On another thread we have been discussing abiogenesis in particular, but there was also some discussion about the evolution of an irreducibly complex system. Commenter CHartsil indicated that “we actually watched an IC system evolve” in reference to Lenski’s E. coli research. At my request, he has posted a brief summary of the research and his take, which I am now elevating to a new thread on this important topic.
For those who disagree with CHartsil’s take, strong objections on substantive grounds are of course welcome, whether relating to Lenski’s research or CHartsil’s interpretation of it, but not irrelevant personal attacks. Thank you.
Guest Post by CHartsil:
This is a pro-ID board so I doubt I need to explain irreducible complexity. When arguing against it, most will bring up Ken Miller or Nick Matzke. They have great points but theirs are indirect and theoretical pathways for systems considered IC. That’s why I’m fond of Lenski’s cit* E. coli.
This particular strain of E. coli evolved the ability to metabolize citrate aerobically. While most E. coli can do this anaerobically, part of the definition of wild-type E. coli is actually the inablity to use citrate as a substrate aerobically. This may not have been a terribly fascinating addition of function if not for the frozen fossil records kept by Lenski et al.

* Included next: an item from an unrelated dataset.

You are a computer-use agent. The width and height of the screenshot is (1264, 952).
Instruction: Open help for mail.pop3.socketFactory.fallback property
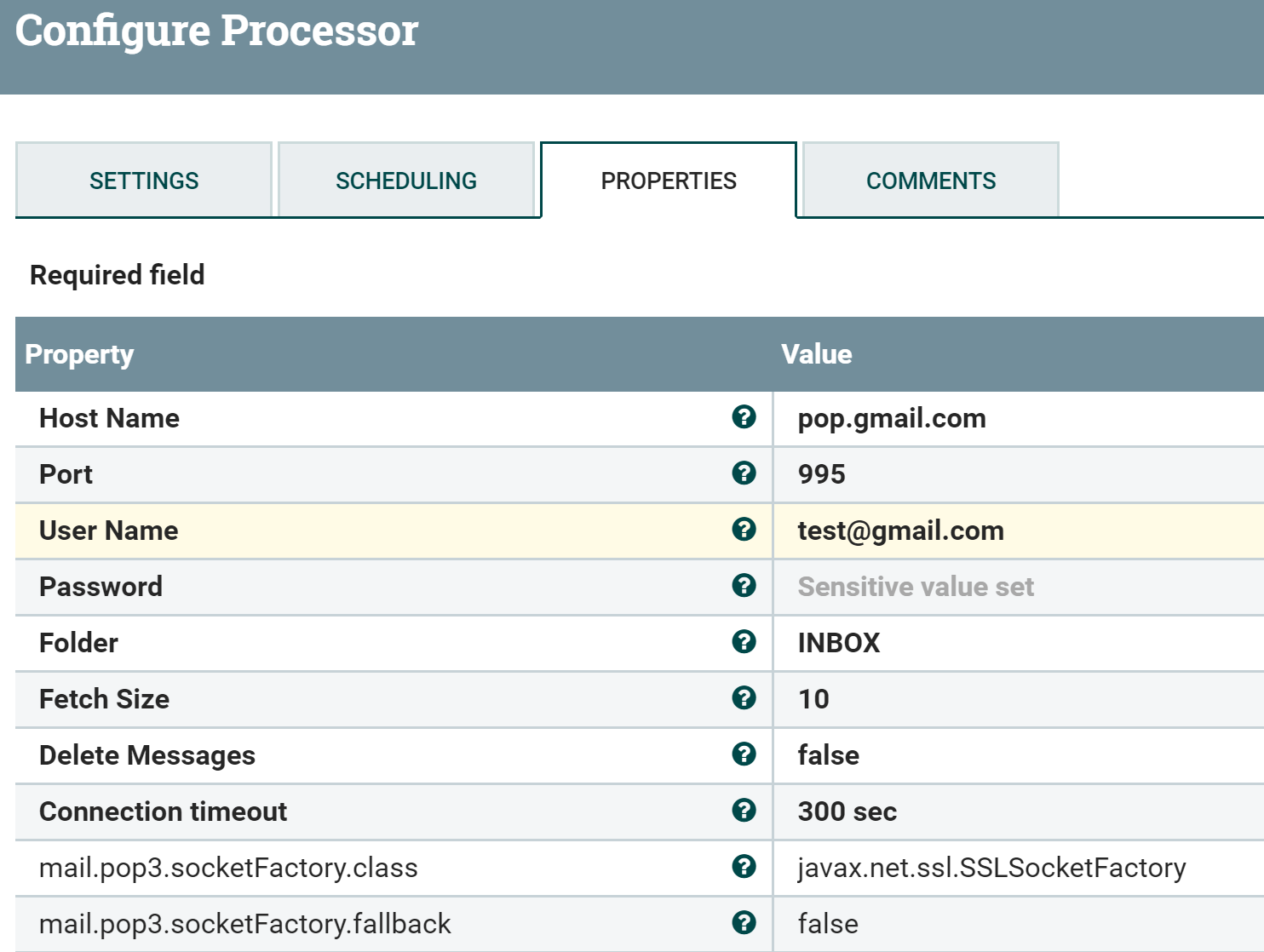[745, 922]
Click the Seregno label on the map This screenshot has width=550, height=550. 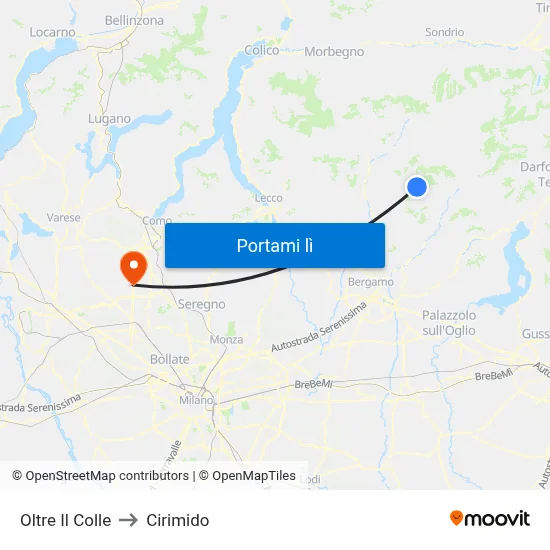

These frozen generations allowed Lenski to determine that this trait was not acquired via a single mutation as it could only be repeated after generation 20,000. Given the distinct cladistic division amongst the populations at the border generation, it was determined that there were at least two potentiating mutations prior to the cit* event.
In this third clade a tandem duplication resulting in a novel regulatory module leading to the aerobic cit* could be repeated and verified. It has been noted since that the fitness of the population has been improving without notable upper limit, increasing based on the number of copies of the new regulatory module.
I find this to be sufficient in warranting the dismissal of the concept irreducible complexity. In Lenski’s E. coli, we observe the rise of a new function resulting from a new gene and new gene regulation. This function is comprised of now interdependent components which demonstrably did not exist in parent generations. It is by definition irreducibly complex and it was observed to evolve.
Nota bene: for purposes of the above discussion, CHartsil is using the following definition of irreducible complexity: “a system comprised of interdependent parts, the removal of any of which will cause the system to cease functioning.”